AIM OF THE TASK - From the first line to the last, print the data exactly.
INPUT FOR THIS TASK Start Marker
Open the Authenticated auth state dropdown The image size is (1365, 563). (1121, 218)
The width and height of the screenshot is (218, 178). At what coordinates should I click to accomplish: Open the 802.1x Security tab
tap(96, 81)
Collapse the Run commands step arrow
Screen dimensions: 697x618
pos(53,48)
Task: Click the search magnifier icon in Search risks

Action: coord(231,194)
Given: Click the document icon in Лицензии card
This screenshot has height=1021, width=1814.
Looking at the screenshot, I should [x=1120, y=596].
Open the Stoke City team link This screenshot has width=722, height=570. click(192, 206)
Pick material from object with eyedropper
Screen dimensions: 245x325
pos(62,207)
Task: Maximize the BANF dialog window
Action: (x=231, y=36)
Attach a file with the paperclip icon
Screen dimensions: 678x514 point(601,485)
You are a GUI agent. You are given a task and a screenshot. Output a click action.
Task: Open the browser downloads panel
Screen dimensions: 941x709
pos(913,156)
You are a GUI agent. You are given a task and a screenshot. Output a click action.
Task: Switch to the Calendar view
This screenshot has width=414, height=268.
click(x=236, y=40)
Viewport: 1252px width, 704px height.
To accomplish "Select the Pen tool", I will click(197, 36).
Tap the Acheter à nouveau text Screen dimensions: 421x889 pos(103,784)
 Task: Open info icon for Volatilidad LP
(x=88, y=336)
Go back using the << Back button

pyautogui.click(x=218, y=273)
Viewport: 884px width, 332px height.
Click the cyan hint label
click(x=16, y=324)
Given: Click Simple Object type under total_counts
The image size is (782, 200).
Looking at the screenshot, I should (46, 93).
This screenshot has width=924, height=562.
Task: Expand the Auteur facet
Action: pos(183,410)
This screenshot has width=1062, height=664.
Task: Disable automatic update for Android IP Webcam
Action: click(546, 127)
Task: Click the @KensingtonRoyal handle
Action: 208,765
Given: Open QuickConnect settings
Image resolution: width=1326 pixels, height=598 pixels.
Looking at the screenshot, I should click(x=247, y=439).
INPUT FOR THIS TASK End Marker
SOLUTION FOR THIS TASK -
Open the Authenticated auth state dropdown The image size is (1365, 563). (1121, 218)
The width and height of the screenshot is (218, 178). At what coordinates should I click to accomplish: Open the 802.1x Security tab
tap(96, 81)
Collapse the Run commands step arrow
Screen dimensions: 697x618
pos(53,48)
Task: Click the search magnifier icon in Search risks

Action: coord(231,194)
Given: Click the document icon in Лицензии card
This screenshot has height=1021, width=1814.
Looking at the screenshot, I should [x=1120, y=596].
Open the Stoke City team link This screenshot has width=722, height=570. click(192, 206)
Pick material from object with eyedropper
Screen dimensions: 245x325
pos(62,207)
Task: Maximize the BANF dialog window
Action: (x=231, y=36)
Attach a file with the paperclip icon
Screen dimensions: 678x514 point(601,485)
You are a GUI agent. You are given a task and a screenshot. Output a click action.
Task: Open the browser downloads panel
Screen dimensions: 941x709
pos(913,156)
You are a GUI agent. You are given a task and a screenshot. Output a click action.
Task: Switch to the Calendar view
This screenshot has width=414, height=268.
click(x=236, y=40)
Viewport: 1252px width, 704px height.
To accomplish "Select the Pen tool", I will click(197, 36).
Tap the Acheter à nouveau text Screen dimensions: 421x889 pos(103,784)
 Task: Open info icon for Volatilidad LP
(x=88, y=336)
Go back using the << Back button

pyautogui.click(x=218, y=273)
Viewport: 884px width, 332px height.
Click the cyan hint label
click(x=16, y=324)
Given: Click Simple Object type under total_counts
The image size is (782, 200).
Looking at the screenshot, I should (46, 93).
This screenshot has width=924, height=562.
Task: Expand the Auteur facet
Action: pos(183,410)
This screenshot has width=1062, height=664.
Task: Disable automatic update for Android IP Webcam
Action: click(546, 127)
Task: Click the @KensingtonRoyal handle
Action: 208,765
Given: Open QuickConnect settings
Image resolution: width=1326 pixels, height=598 pixels.
Looking at the screenshot, I should click(x=247, y=439).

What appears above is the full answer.